**The problem**
From the listing below, pull out all lines with "Games" in them.
===== Records to process
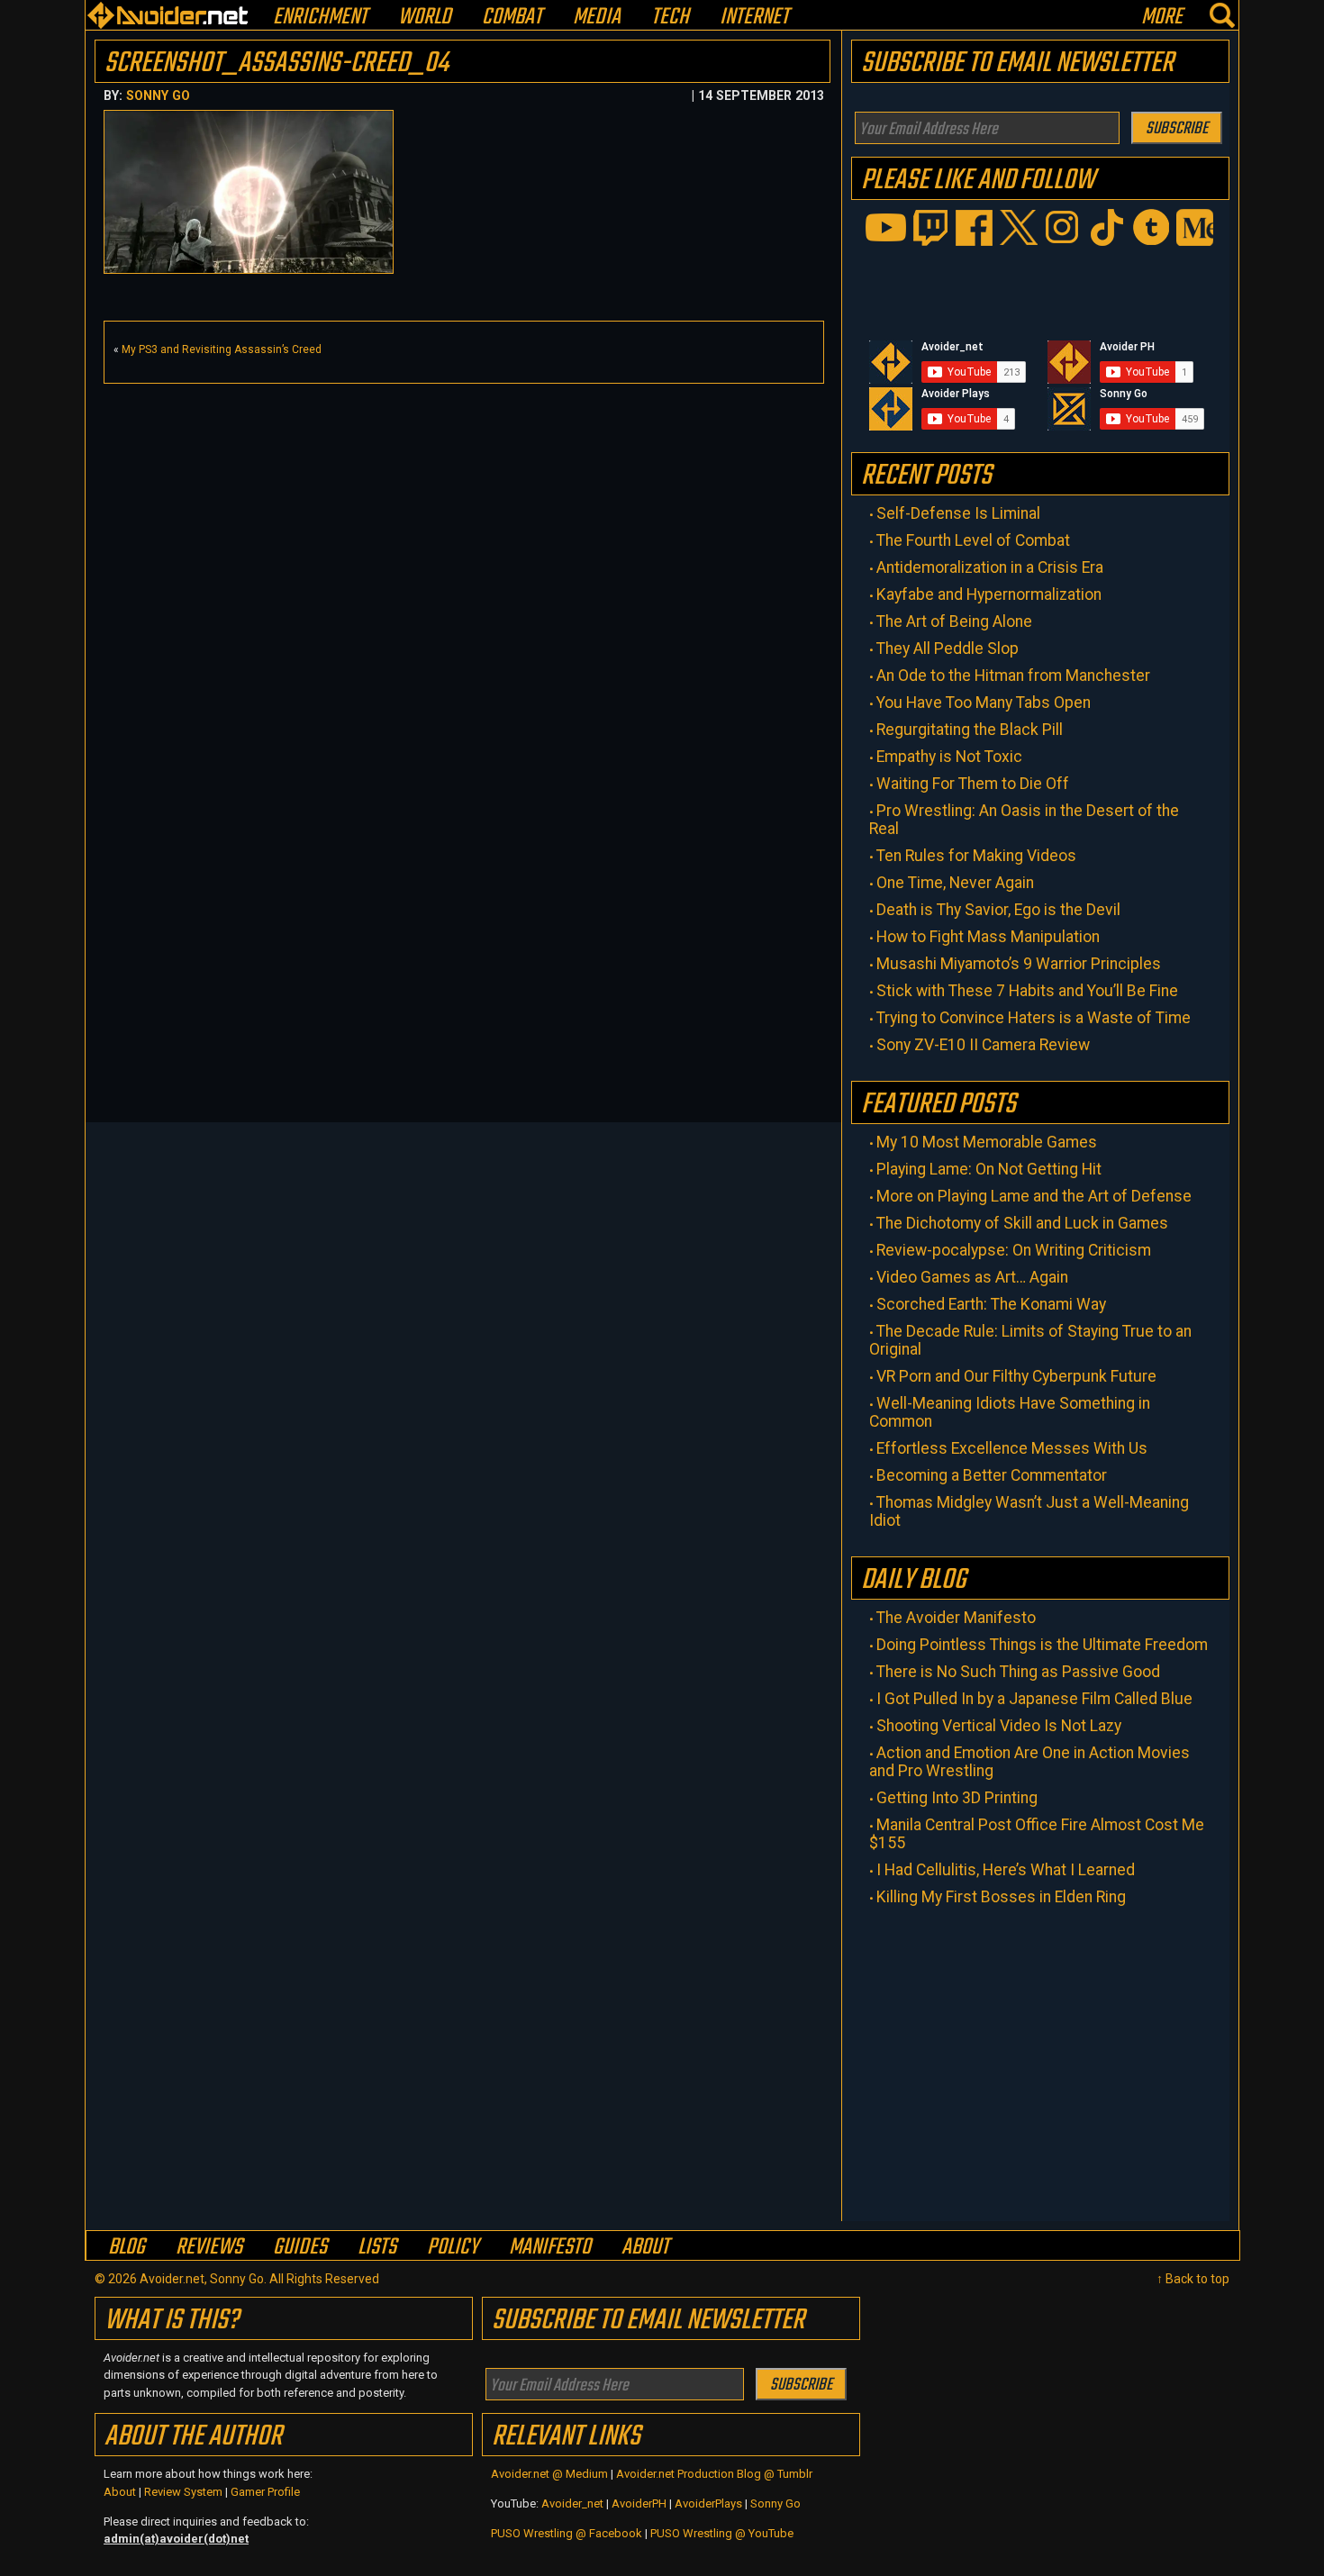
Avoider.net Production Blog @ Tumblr (714, 2474)
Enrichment (320, 17)
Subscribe (1177, 128)
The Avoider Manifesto (956, 1618)
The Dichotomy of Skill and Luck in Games (1022, 1223)
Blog (126, 2247)
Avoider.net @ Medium (551, 2474)
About (645, 2247)
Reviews (209, 2247)
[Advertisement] (464, 519)
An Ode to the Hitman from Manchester (1013, 676)
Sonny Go (158, 95)
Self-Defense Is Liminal (958, 513)
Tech (670, 17)
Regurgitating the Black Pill (969, 730)
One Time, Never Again (955, 883)
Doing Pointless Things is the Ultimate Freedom (1042, 1645)
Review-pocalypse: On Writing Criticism (1013, 1250)
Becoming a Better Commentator (991, 1475)
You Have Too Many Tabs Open (983, 703)
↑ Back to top (1192, 2279)
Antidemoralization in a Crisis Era (989, 567)
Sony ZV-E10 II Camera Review (983, 1045)
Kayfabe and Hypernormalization (989, 594)
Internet (754, 17)
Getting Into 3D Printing (957, 1798)
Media (597, 17)
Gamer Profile (265, 2492)
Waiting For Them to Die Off (972, 784)
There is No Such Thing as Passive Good (1018, 1672)
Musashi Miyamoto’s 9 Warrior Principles (1018, 964)
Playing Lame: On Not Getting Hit (989, 1169)
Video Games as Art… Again (972, 1277)
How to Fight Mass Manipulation (988, 937)
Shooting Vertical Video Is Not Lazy (998, 1726)
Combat (512, 17)
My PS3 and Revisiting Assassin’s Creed (222, 349)
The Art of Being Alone (954, 621)
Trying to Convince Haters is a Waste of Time (1033, 1018)
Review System (183, 2492)
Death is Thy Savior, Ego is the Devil (998, 910)
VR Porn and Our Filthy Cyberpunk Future (1016, 1376)
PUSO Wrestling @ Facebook (566, 2533)
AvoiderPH (639, 2503)
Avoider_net (572, 2503)
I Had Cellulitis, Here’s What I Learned (1005, 1870)
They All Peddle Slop (947, 648)
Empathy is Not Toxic (949, 757)
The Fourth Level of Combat (973, 540)
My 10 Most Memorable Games (986, 1142)
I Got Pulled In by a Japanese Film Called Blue (1034, 1699)
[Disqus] (464, 888)
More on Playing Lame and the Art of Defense (1034, 1196)
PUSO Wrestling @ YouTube (721, 2533)
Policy (452, 2247)
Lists (377, 2247)
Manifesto (550, 2247)
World (424, 17)
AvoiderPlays (708, 2503)
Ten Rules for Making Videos (976, 856)
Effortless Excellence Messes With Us (1011, 1448)
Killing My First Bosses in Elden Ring (1001, 1897)
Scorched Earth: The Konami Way (991, 1304)
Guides (300, 2247)
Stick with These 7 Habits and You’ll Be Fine (1027, 991)
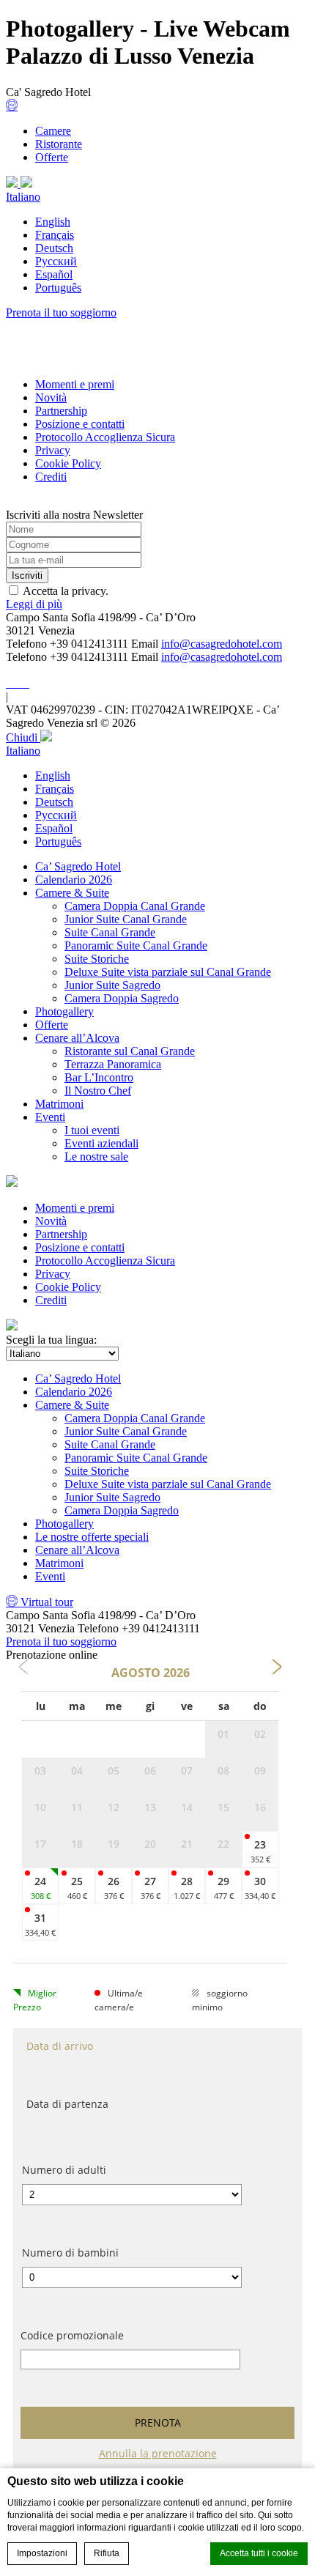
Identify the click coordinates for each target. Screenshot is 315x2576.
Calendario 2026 (73, 879)
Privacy (52, 450)
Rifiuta (106, 2553)
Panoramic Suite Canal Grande (135, 945)
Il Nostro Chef (97, 1090)
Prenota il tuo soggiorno (61, 312)
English (52, 221)
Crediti (51, 476)
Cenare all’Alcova (77, 1038)
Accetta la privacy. (65, 591)
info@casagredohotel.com (221, 643)
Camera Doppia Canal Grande (134, 906)
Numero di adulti (64, 2170)
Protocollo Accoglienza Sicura (105, 437)
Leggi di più (34, 604)
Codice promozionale (72, 2335)
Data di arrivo (59, 2046)
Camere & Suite (72, 893)
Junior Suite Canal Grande (125, 919)
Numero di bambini (70, 2252)
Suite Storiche (96, 958)
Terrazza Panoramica (112, 1064)
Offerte (51, 157)
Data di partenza (67, 2104)
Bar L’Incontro (98, 1077)
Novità (51, 397)
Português (58, 287)
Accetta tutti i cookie (259, 2553)
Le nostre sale (96, 1156)
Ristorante (58, 144)
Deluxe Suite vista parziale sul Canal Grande (167, 972)
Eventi (50, 1117)
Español (54, 274)
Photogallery (64, 1011)
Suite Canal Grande (109, 932)
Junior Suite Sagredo (112, 985)
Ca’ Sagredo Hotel (78, 866)
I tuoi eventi (91, 1130)
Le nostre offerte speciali (92, 1537)
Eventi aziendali (101, 1143)
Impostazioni (42, 2553)
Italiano (23, 196)
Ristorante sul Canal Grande (129, 1051)
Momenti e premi (74, 384)
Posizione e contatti (80, 424)
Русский (56, 261)
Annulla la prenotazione (158, 2453)
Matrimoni (59, 1104)
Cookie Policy (68, 463)
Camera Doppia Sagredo (121, 998)
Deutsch (54, 248)
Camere (53, 131)
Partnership (61, 410)
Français (54, 235)
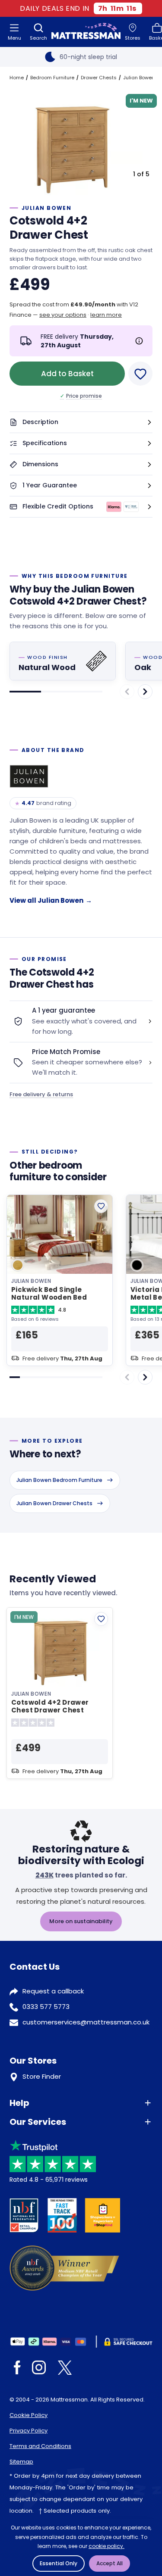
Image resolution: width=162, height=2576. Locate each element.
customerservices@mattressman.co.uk (85, 2022)
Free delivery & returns (41, 1094)
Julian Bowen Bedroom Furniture (59, 1480)
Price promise (81, 395)
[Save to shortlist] (140, 374)
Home (17, 77)
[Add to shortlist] (101, 1206)
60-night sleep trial (88, 57)
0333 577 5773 (46, 2006)
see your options (62, 315)
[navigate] (145, 691)
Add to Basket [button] (67, 373)
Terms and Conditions (40, 2446)
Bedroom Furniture (52, 77)
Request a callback (53, 1991)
==========
**Answer to this exercise**
The Dichotomy of Skill and Luck in Games (1022, 1223)
Video Games as Art… Again (972, 1277)
My 10 Most Memorable Games (986, 1142)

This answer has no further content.